Всегда досадно, что невозможно полностью растолковать эту надпись ни одному иностранцу, потому что только для петербуржца встает за этими словами и Трубецкой, и само выражение «одет камнем» — оно использовано в названии исторического романа Ольги Форш о сидевшем здесь узнике, — и все то, что связано не только с историей этой крепости, а и со всем духом этих мест.
И в то же время признаюсь, что выпадают дни, когда кажется бесчеловечным под ногами хлюпающее месиво воды, снега и грязи, не разобрать — весна это или осень? Лужи, сырость, ветер, с низкого серого неба сыплет не переставая. Дождь не падает, он стоит в воздухе. Дома сырые, всюду проступает облезлая краска, которая не в силах держаться в этом копотном, едком, больном воздухе. Здесь все разъедается и чахнет. Болотный древний дух этих мест проступает из-под камня и асфальта. Люди идут, пригнув головы, подняв воротники, не глядя друг на друга, злые и некрасивые. Все они кажутся бледными, измученными. Это погода — или, вернее, непогода, которой нет конца. Негде укрыться от сырости, от грязи, дым автомашин не рассеивается, он душит — запах гари, бензина. Люди топчутся на остановках среди луж, не знают, где укрыться от пронизывающего, холодного враждебного ветра. Мгла, тоска и печаль повсюду, куда ни кинь взгляд, и непонятно — зачем здесь жить, без солнца и тепла, в этом угрюмом и гнилом месте?

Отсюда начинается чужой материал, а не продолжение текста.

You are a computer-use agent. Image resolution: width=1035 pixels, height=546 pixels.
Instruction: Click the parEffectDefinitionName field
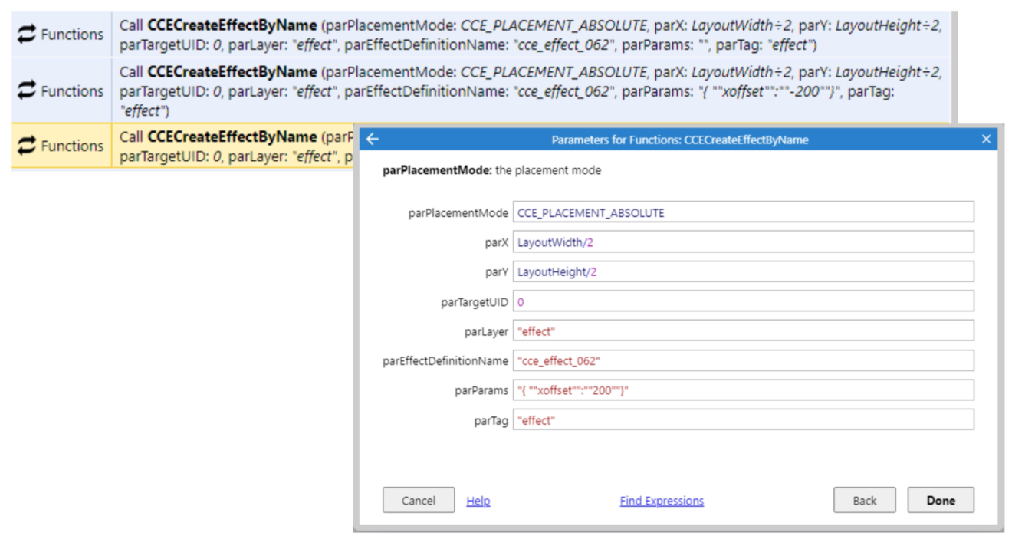pyautogui.click(x=743, y=361)
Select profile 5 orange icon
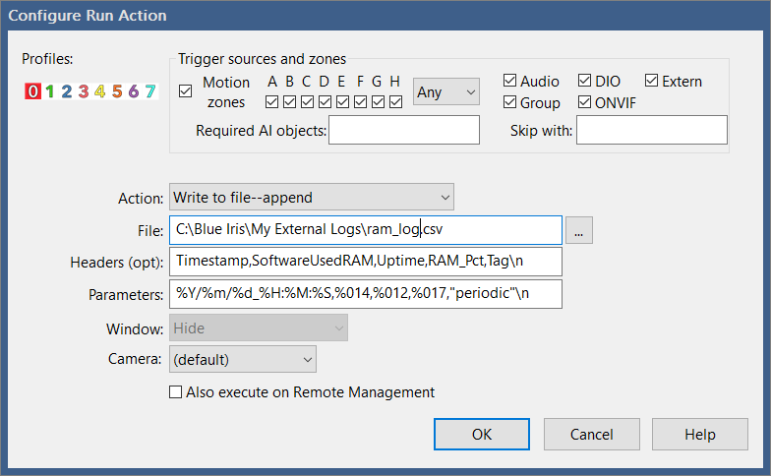This screenshot has width=771, height=476. 117,90
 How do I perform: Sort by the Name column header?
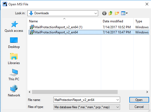64,21
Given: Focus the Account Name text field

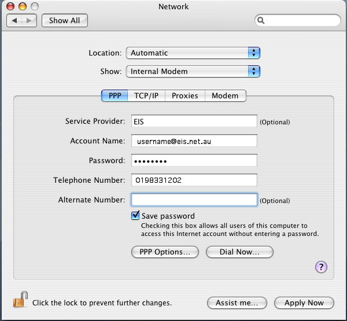Looking at the screenshot, I should coord(194,141).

В такие минуты город угнетает провинциальной заброшенностью. Кажется неудивительным, что друзья и знакомые стремятся уехать и уезжают отсюда, — уехать в Москву, в столичность, в жизнь, — в Москву, которая кажется во всех смыслах лучше, здоровее, веселее и чище.
Переехать на юг, в теплынь и солнечность, либо же перенести этот город куда-то вглубь России, к лугам и цветам... Почему, с какой стати надо мучиться в этом гриппозном климате? И сам город, какой бы он ни был красивый, не в силах сохранять свою красоту среди дождей и слякоти. Сколько бы ни ремонтировали, ни красили его, он вскоре опять становится облезлым и хмурым.
Такие мысли посещают меня время от времени вместе с тоской и злостью. В каждой любви время от времени, как сказал поэт, «манит страсть к разрывам».
И все же не уезжаю, остаюсь. А когда уезжаю в другие края, в другие страны, то через некоторое время начинаю скучать, не только по дому, но и по Петербургу, даже с его дождями и насморками. Конечно, нельзя разлюбить город, за который воевал, мерз в окопах, голодал, который строил.